PROPRIO PARTENDO da questa constatazione sull’insieme dell’organizzazione sociale e della sua regolamentazione giuridica si arriva alla parte più intrigante del libro, quella in cui si affronta il ben più difficile quesito: come vanno definiti la femmina e il maschio? La diversità di collocazione sociale fra di loro è determinata solo dalla storia o ha anche una radice biologica? Dacia lo nega, ritiene anzi che in questo giudizio ci sia una componente razzista, Chiara mi pare più dubbiosa. Io credo che il dato biologico abbia un peso che non si deve ignorare, bisogna solo riscattarlo dall’idea, storica, che considera la natura femminile un disvalore, un segno di debolezza. Ma qui entriamo effettivamente su un terreno scivoloso, tanto più se si comincia a parlare di valori, attitudini, debolezze, dolcezza, generosità, tutti attributi in cui è difficile distinguere quanto sia dovuto alla storia e quanto alla natura. Mi hanno colpito le parole con cui Dacia interpreta la speciale capacità di cura e di attenzione all’altro delle donne che sarebbe effetto della repressione subita. E l’avrebbe indotta – scrive – ad un autocontrollo alla fine sublimato.
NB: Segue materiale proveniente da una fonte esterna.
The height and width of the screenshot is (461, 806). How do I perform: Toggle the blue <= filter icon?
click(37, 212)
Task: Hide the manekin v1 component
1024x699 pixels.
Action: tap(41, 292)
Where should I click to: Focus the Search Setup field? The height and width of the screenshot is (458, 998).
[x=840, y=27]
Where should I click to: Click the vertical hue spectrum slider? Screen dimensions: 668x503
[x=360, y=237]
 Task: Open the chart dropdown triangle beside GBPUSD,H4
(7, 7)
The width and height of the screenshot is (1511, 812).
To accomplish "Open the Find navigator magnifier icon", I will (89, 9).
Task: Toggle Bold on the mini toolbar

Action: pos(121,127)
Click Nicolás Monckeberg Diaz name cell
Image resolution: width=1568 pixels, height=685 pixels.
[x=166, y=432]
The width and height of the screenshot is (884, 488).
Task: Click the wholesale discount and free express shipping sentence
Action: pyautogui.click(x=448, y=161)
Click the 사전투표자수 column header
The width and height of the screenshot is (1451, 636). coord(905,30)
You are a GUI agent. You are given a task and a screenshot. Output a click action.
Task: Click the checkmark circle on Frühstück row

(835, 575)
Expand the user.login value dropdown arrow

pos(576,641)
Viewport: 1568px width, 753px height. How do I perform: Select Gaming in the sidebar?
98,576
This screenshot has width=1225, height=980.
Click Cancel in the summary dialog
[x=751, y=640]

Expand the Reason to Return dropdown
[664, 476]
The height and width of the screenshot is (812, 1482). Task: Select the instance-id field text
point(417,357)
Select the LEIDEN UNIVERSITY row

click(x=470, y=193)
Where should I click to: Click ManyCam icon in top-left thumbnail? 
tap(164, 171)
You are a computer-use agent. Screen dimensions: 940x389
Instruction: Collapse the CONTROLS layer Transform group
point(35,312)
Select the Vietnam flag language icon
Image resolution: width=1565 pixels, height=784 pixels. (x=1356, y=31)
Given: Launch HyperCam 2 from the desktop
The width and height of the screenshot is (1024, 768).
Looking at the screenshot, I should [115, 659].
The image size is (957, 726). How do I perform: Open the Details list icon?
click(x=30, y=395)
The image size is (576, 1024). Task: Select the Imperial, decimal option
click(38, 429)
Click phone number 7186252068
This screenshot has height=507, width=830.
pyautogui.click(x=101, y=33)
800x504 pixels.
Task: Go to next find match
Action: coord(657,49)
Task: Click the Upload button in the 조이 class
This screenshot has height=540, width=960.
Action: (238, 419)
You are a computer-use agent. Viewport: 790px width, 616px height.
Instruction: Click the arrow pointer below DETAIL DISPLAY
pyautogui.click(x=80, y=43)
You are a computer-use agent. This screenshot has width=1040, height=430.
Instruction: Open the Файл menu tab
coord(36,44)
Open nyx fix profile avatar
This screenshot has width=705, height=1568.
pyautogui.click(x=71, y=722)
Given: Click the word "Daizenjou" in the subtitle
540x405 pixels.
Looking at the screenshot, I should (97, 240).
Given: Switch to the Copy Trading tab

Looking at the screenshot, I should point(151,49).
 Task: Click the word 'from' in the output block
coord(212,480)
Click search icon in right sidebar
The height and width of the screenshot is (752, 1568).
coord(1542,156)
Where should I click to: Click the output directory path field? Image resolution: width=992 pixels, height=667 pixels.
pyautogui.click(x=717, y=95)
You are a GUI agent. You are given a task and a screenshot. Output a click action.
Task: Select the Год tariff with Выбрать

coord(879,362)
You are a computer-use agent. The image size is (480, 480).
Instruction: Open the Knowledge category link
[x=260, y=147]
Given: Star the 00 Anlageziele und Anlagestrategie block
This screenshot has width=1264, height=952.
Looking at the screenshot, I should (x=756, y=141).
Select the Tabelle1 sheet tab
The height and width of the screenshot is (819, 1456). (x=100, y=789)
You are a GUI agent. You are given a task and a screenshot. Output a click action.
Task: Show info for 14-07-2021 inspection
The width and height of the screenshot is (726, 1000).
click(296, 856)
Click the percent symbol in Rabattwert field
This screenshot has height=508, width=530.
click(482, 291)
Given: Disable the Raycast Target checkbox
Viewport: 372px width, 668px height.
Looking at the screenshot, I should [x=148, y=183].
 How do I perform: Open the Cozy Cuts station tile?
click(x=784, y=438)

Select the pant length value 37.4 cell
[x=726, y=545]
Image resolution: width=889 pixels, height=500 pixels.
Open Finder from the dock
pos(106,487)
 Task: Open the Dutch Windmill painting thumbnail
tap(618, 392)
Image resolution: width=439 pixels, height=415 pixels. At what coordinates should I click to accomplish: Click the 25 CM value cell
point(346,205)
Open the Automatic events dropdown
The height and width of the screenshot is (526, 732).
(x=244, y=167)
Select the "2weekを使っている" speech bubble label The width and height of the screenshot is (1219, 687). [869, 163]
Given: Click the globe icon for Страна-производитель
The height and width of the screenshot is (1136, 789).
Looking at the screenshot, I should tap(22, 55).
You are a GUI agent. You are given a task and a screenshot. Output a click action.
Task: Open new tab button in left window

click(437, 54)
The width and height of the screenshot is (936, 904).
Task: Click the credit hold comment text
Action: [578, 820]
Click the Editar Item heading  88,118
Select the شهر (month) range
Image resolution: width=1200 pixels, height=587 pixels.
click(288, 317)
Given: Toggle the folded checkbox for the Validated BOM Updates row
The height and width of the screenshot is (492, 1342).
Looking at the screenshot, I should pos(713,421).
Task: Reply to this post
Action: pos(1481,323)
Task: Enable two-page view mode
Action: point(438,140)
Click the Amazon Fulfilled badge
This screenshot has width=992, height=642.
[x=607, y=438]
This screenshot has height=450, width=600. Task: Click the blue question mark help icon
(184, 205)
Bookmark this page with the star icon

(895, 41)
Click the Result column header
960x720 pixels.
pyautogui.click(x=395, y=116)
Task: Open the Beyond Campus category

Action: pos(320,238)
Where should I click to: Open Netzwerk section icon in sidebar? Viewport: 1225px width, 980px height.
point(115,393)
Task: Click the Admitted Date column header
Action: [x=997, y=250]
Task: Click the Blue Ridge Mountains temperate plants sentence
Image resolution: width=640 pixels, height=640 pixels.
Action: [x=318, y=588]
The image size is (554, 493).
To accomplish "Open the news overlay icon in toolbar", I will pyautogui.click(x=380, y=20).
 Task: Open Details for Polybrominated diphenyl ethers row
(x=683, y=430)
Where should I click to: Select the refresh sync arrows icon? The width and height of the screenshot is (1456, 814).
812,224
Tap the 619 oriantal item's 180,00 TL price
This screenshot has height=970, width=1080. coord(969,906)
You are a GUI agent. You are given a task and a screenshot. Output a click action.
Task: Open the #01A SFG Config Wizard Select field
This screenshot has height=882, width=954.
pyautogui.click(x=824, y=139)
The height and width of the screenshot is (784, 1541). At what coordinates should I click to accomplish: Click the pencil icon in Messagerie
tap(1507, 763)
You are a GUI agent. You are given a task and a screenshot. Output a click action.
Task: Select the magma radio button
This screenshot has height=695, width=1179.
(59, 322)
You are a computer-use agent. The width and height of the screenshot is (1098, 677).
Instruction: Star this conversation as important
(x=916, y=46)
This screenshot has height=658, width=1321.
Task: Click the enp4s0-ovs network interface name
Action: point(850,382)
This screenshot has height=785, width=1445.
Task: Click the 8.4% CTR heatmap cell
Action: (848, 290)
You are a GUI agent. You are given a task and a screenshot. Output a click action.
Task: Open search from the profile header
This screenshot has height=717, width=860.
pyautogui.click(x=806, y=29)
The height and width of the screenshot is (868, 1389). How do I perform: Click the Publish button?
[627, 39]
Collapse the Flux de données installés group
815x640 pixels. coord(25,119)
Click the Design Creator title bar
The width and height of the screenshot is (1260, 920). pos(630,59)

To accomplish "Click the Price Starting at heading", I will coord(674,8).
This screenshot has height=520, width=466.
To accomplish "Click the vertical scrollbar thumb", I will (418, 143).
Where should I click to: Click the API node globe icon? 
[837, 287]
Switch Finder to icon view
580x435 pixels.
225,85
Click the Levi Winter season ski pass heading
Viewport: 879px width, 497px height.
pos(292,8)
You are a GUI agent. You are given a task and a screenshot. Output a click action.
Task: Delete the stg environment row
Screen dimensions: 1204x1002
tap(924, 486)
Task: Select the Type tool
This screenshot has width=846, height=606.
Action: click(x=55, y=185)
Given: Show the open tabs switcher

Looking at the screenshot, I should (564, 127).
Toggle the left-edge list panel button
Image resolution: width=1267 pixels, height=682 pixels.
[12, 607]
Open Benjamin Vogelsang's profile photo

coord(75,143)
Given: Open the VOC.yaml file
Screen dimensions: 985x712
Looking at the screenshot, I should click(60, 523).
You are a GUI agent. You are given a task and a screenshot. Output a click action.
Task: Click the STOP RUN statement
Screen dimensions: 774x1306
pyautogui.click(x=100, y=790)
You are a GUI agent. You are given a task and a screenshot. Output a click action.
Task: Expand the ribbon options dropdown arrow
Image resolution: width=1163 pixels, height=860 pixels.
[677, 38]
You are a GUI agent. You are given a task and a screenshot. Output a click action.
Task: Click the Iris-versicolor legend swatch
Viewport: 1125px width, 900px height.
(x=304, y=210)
NEL LIBRO le due autrici raccontano anche quale sia stato l’itinerario che le ha rispettivamente condotte al femminismo. Risultano parecchio diversi, come accade quasi ogni volta si parli con chiunque vi sia approdata. Perché nonostante le molte lotte e esperienze comuni non si può dire che esista un movimento delle donne omogeneo e compatto. Il femminismo è questione così complessa, mette in discussione tante cose talmente introiettate da millenni, che non può esser compresso in una dimensione quale è quella di un’organizzazione. Basti pensare quanto di personale e difficilmente generalizzabile ci sia nel rapporto che ciascuna di noi ha con l’uomo, che è nemico che si deve combattere, ma anche amante.

Il travaglio che oggi vivono i maschi per effetto della nostra rivoluzione vincente non ci rallegra, il ritardo con cui ciascuno di loro vive per arrivare a ridefinire la propria identità fa, in definitiva, soffrire anche noi. Bisognerà aiutarli.